**Directions**
A faithful copy of every entry is the goal; keep the images out of it.
*** Opening of Input data ***
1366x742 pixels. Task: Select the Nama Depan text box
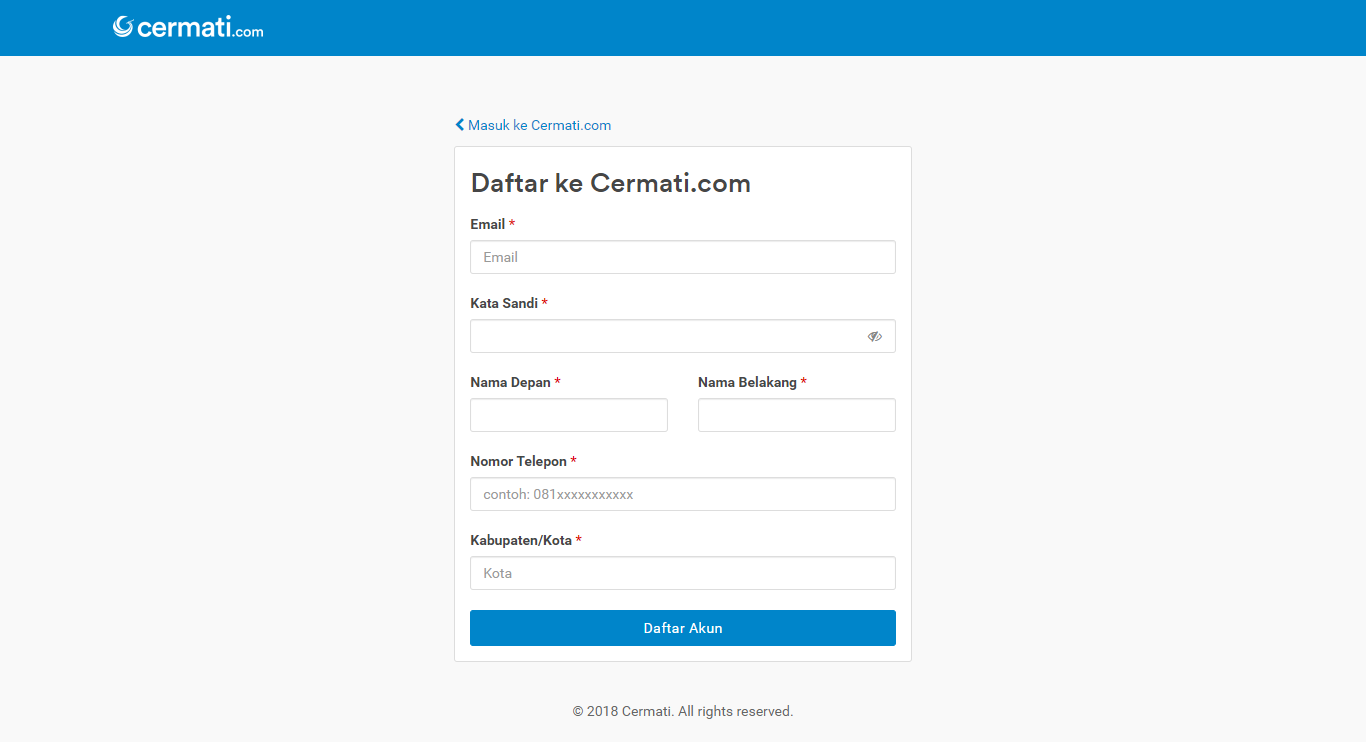[568, 415]
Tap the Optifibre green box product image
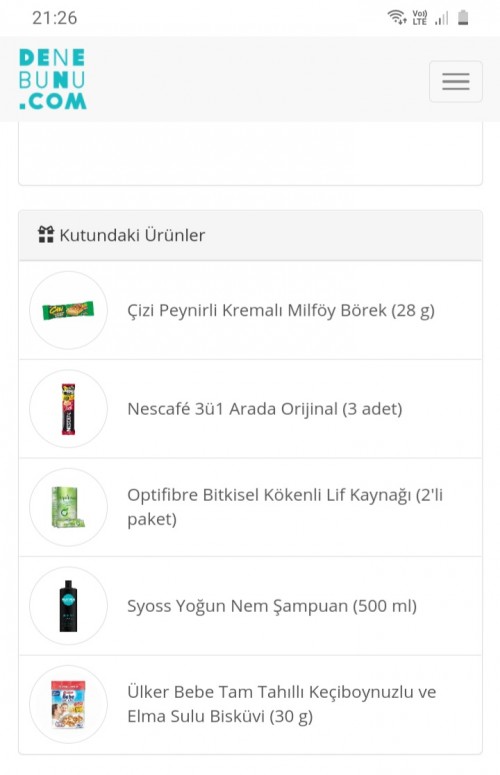The height and width of the screenshot is (775, 500). (68, 507)
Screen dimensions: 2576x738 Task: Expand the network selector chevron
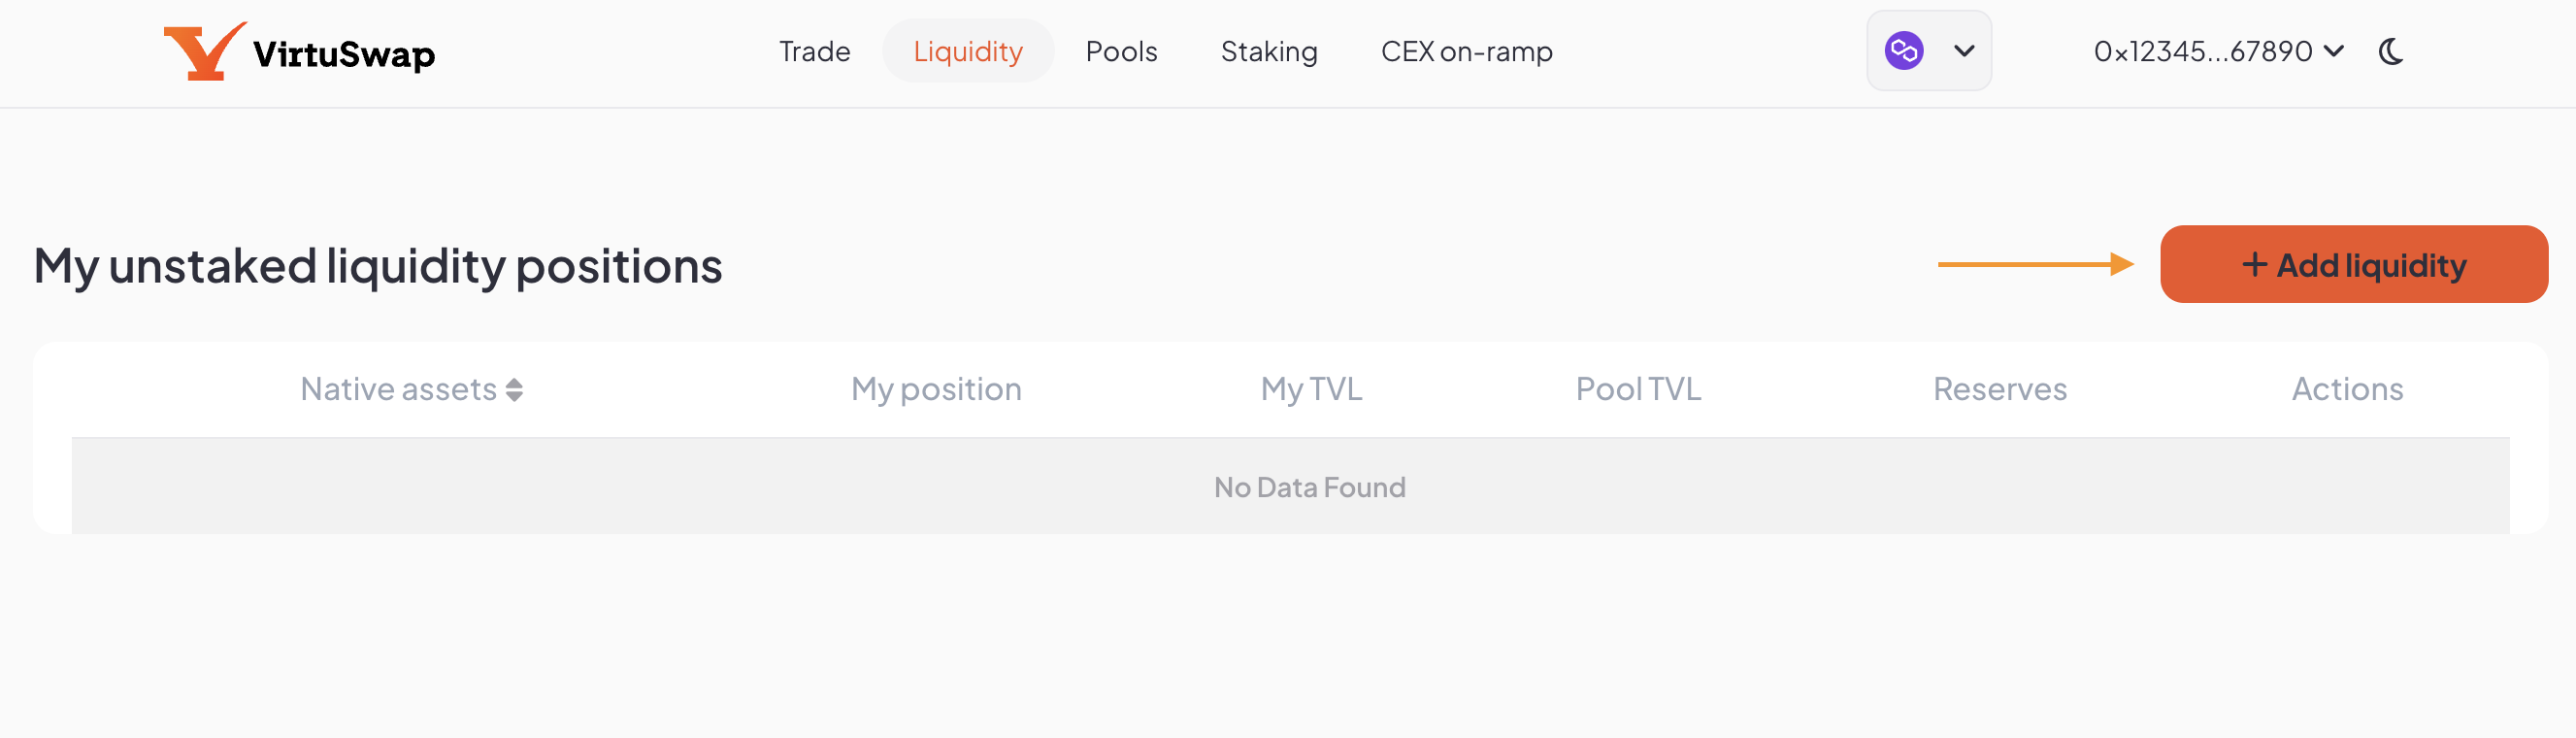[1964, 51]
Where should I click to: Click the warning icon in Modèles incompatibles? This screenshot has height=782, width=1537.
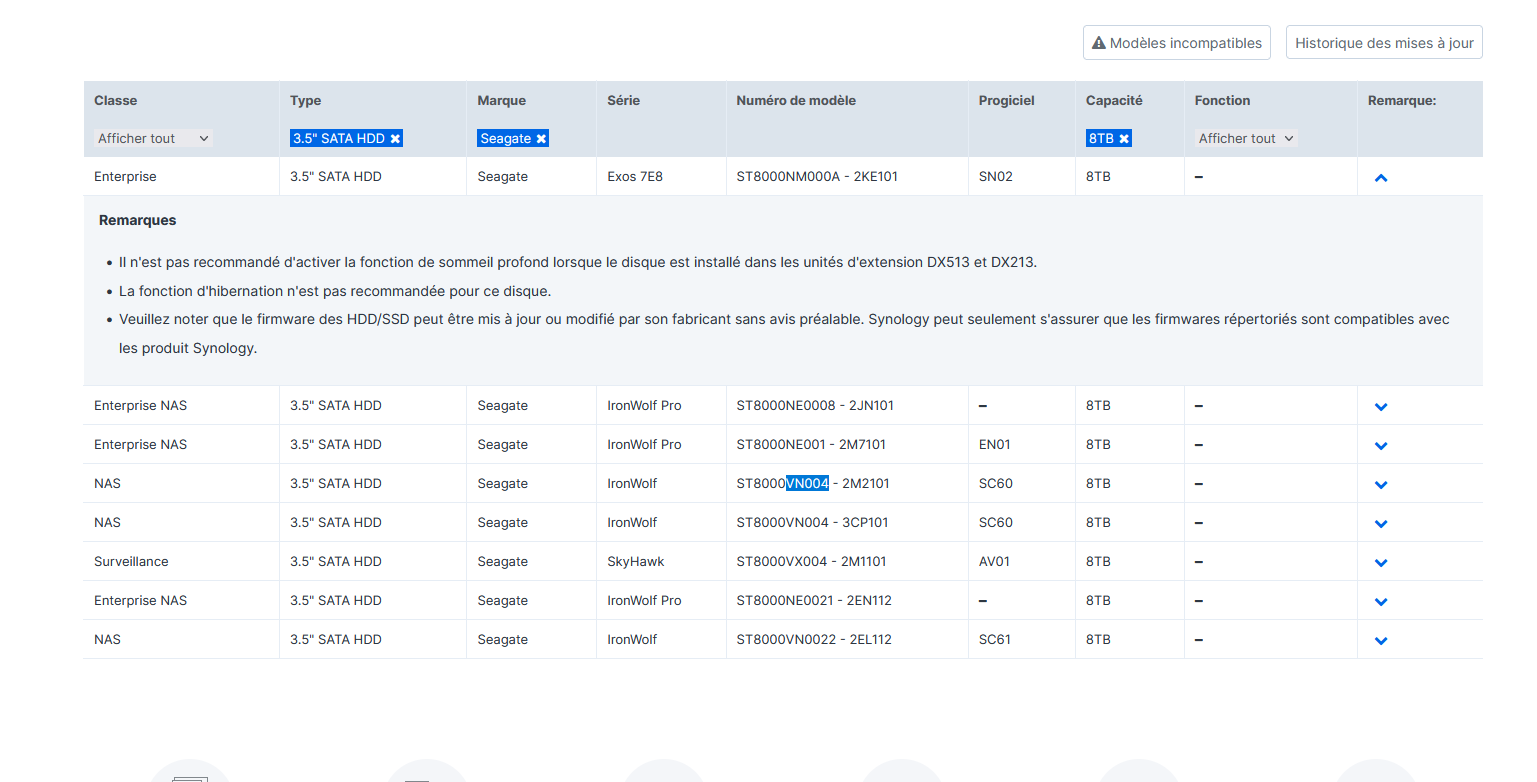(x=1099, y=43)
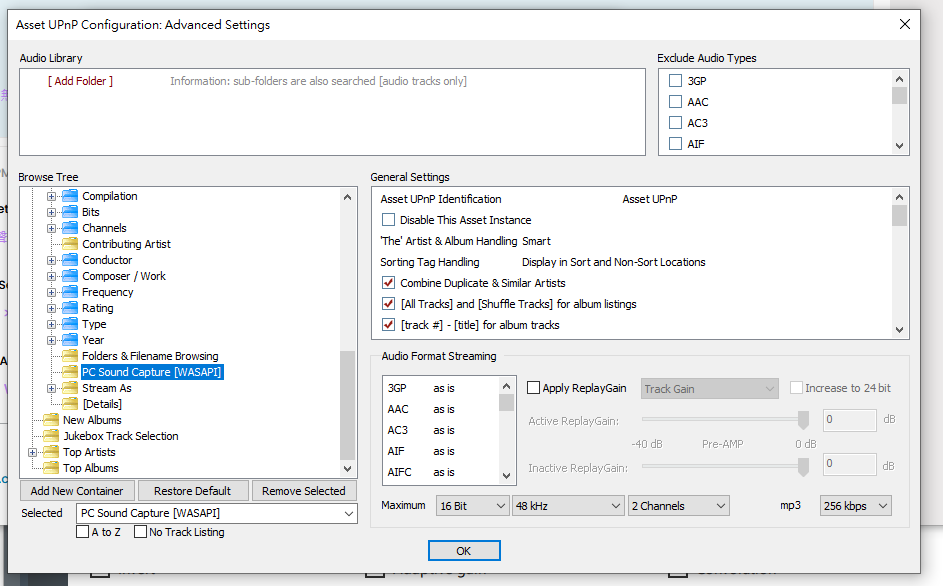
*** Close of Input data ***
**Reply to the task**
1366x742 pixels. Task: Select the Nama Depan text box
[568, 415]
Tap the Optifibre green box product image
The height and width of the screenshot is (775, 500). (68, 507)
Screen dimensions: 2576x738 Task: Expand the network selector chevron
[1964, 51]
Where should I click to: Click the warning icon in Modèles incompatibles? This screenshot has height=782, width=1537.
(x=1099, y=43)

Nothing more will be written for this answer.